Sigortasının ödenmediği mevzuna gelince...
Bu davaya bakan hakim de dahil, evinde çalışan kadınları sigorta ettiren kaç patron vardır acaba? Tabii işin doğru olanı uçan kuşu bile mutlaka sigortalamak.
Ama maalesef günümüzde yaygın olan şekli şudur: Sorarsın temizliğe gelen kadına;
"Kızım maaşının şu kadarı sigorta paran, ister al sen yatır, istersen bu miktarı sana vermeyeyim, ben yatırayım!" Çoğu kendi öder bu durumda. Ödemezse de onun problemidir artık. Duyduğum kadarıyla Muazzez hanım, bilinen adıyla Ayşe hanım, sigortasını ödeyemeyenlerden.
'Çocuktan al haberi' misali, bir ünlünün hakkında bir şeyler öğrenmek istiyorsanız, eski kuaförünü, eski bakkalını ama en önemlisi eski hizmetlilerini konuşturacaksın. Magazincinin kuralıdır budur. Eski bir ortak tanış tesadüfen size her şeyi anlatıverir telefonun ucundan. Ve ister tanıyın, ister tanımayın siz de meslektaşlara arka çıkmak istersiniz.
Efendim, Muazzez hanım açtığı davada şahit olarak diğer çalışanları gösteriyormuş!
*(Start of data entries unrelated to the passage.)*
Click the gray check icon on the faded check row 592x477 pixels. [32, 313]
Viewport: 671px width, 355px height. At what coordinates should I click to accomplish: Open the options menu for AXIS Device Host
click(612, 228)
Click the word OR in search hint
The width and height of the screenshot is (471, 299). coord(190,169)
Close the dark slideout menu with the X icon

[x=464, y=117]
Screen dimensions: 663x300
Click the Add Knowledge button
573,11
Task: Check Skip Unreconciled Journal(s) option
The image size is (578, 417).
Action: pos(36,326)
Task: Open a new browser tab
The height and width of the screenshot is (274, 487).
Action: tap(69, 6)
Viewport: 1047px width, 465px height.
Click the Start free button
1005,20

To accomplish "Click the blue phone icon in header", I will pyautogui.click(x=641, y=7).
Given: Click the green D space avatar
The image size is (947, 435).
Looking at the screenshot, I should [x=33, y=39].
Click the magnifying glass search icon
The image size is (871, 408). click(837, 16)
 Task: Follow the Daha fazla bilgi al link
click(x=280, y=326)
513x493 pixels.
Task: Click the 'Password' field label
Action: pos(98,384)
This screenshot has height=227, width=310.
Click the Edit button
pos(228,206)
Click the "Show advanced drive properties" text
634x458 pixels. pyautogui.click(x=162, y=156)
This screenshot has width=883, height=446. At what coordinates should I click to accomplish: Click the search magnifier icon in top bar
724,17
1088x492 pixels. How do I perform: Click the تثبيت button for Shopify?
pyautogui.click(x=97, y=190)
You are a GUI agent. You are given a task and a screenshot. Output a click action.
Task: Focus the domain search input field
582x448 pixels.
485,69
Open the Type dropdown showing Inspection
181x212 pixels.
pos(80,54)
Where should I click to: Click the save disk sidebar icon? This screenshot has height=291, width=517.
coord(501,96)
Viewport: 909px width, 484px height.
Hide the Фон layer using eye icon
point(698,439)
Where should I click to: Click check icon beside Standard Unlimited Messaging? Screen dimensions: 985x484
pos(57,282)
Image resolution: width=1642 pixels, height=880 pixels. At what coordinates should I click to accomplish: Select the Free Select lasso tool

Çıkarlarsa hakimin huzuruna, şunlar anlatılacak; Önce hepimiz gibi insan muamelesi gördü. Aldığı maaş çok yüksekti. Biz nasıl dışarıdan sigortamızı ödediysek o da aynı şeyi yapabilirdi. Ama o yapmadı. Ayrıca bayramlarda seyranlarda bol bahşiş alırdı.
Gülse hanım, Ayşe'nin oğlunu ve kızını okuttu bunca yıl. Kızı mimar çıktı, oğlu bilmem ne. Böyle bir kapıda çalışmak her insana nasip olmaz. Ayıp etti. Onun yaptığı ekmek teknesine tükürmektir."
* * *
YİNE BATILILAŞAMAMIŞIZ(!)
Acun Ilıcalı'nın 'O ses Türkiye'si dün gece sonuçlandı. İngilizce şarkılar söyleyen kızımız yerine çakma Ahmet Kaya oğlumuz birinci oldu! Bu bir anlamda, alaturka bir ülke olarak kaldığımızın ispatıdır. Diğer yanda oylamanın şekline bakarak da Ahmet Çakıl'ın ipi göğüslemesi kaçınılmazdı. Malum SMS atma alışkanlığı ve sabrı sadece genç kızlarımıza aittir.
Onlar da top yekun oğlanı seçtiler işte...
* * *
BİR EVİN SALONUNDAN...
"... Cem Yılmaz gibi birini aldı neden suratı asık bu kadının?"
"... Mutsuzdur belki!"
"... Hamile kalıp mecburen mi evlendi acaba?"
"... Bu kadar paranın pulun mecburiyeti mi olur şekerim?"
"... Ne olursa olsun cillop gibi oğlanı kaptı, ben olsam sırıtım sırıtım sırıtırdım kameralara!"
"... İnsan bir günden bir güne tebessüm eder be!"
"... Ağzında diş var mı yok mu onu bile bilmiyoruz kızın!"
İşi olmayan çavuşlar misali kadınlarımızın son derdi budur;
Cem Yılmaz'ın karısı Ahu Yağtu neden gülmüyor?